2007: Help at last for Dolphins?
The United Nations Environment Programme (UNEP) has declared 2007 the Year of the Dolphin. Patron of the educational campaign is Prince Albert II of Monaco, and TUI, Europe’s leading travel group, will be lending its support. Governments, the private sector and non-governmental organisations (NGOs) are being asked to become involved in the campaign which is under the auspices of UNEP’s “Convention on Migratory Species” (CMS) www.yod2007.org.
Dolphins, like all whales, are urgently in need of protection. The majority of the more than 70 species of dolphin, harbour porpoises and small whales are having huge problems with anthropogenic influences and are endangered, or even in danger of extinction, like the harbour porpoise in the Baltic Sea. The biggest man-made problems are caused by the fishing industry’s remorseless overfishing of feeding grounds, and by fatalities in “incidental” by-catch, where these lung-breathing marine mammals become entangled and die a slow and painful death through suffocation in nets set for other purposes.
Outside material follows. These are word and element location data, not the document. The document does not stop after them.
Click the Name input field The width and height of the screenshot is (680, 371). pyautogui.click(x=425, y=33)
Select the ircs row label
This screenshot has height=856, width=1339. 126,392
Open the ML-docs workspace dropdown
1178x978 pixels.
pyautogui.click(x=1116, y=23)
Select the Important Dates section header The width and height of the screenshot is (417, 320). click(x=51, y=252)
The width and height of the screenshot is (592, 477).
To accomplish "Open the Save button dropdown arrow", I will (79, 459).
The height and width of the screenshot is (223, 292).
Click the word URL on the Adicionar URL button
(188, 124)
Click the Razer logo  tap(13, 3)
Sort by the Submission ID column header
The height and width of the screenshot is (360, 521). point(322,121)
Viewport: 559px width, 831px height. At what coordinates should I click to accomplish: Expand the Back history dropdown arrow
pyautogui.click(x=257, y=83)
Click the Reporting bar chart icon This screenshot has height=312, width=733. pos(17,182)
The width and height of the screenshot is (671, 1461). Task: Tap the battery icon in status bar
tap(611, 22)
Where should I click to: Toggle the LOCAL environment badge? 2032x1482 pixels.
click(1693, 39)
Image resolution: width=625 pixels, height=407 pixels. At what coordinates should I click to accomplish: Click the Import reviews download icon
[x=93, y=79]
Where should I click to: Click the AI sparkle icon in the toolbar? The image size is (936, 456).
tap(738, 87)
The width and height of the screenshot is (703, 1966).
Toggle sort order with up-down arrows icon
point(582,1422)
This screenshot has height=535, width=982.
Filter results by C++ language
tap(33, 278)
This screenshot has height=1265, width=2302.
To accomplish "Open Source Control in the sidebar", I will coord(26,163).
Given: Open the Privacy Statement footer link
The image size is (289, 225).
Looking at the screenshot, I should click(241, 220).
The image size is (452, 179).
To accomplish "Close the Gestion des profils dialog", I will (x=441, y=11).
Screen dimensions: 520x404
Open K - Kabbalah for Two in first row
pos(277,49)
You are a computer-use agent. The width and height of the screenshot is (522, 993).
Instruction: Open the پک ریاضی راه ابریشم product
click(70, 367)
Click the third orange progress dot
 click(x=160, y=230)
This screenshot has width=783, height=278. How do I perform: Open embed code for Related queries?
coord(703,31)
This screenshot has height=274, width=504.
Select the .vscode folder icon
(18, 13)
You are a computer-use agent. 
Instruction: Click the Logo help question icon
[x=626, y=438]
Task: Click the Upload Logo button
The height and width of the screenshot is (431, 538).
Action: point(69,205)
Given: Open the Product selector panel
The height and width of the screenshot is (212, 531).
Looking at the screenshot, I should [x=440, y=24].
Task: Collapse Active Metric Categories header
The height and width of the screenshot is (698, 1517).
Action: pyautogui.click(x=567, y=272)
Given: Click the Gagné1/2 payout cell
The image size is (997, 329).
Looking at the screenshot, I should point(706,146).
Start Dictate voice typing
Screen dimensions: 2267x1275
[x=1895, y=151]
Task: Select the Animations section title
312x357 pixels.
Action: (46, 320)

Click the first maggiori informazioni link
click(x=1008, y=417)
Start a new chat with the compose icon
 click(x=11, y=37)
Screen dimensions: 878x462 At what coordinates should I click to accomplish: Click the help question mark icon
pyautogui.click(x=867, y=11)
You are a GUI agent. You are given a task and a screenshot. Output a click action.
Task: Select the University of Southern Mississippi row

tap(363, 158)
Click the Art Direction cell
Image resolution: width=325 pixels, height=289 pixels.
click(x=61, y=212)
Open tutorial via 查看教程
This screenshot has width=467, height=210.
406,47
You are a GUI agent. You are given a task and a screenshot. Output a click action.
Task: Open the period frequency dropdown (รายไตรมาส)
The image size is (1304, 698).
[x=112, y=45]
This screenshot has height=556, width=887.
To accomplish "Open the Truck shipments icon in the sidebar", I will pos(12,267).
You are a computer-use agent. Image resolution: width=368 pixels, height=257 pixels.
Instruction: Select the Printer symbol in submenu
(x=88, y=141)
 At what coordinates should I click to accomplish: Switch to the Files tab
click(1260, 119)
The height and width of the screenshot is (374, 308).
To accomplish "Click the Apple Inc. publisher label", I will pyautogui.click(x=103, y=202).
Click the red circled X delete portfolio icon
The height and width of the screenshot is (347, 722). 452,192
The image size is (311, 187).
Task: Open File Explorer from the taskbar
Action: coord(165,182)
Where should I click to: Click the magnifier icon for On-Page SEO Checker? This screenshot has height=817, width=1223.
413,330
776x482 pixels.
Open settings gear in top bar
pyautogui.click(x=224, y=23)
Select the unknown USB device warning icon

According to projections by scientists as far back as 2002, at least 300,000 small and large whales die each year as by-catch. Add to this a similar number of seals and the death toll from by-catch reaches at least 650,000 marine mammals (www.gsm-ev.de). A further threat is posed by pollution, whether it’s noise pollution ranging from damaging to deadly, or through chemicals and waste materials. Greenpeace estimates that plastic waste kills more than a million animals each year in our seas.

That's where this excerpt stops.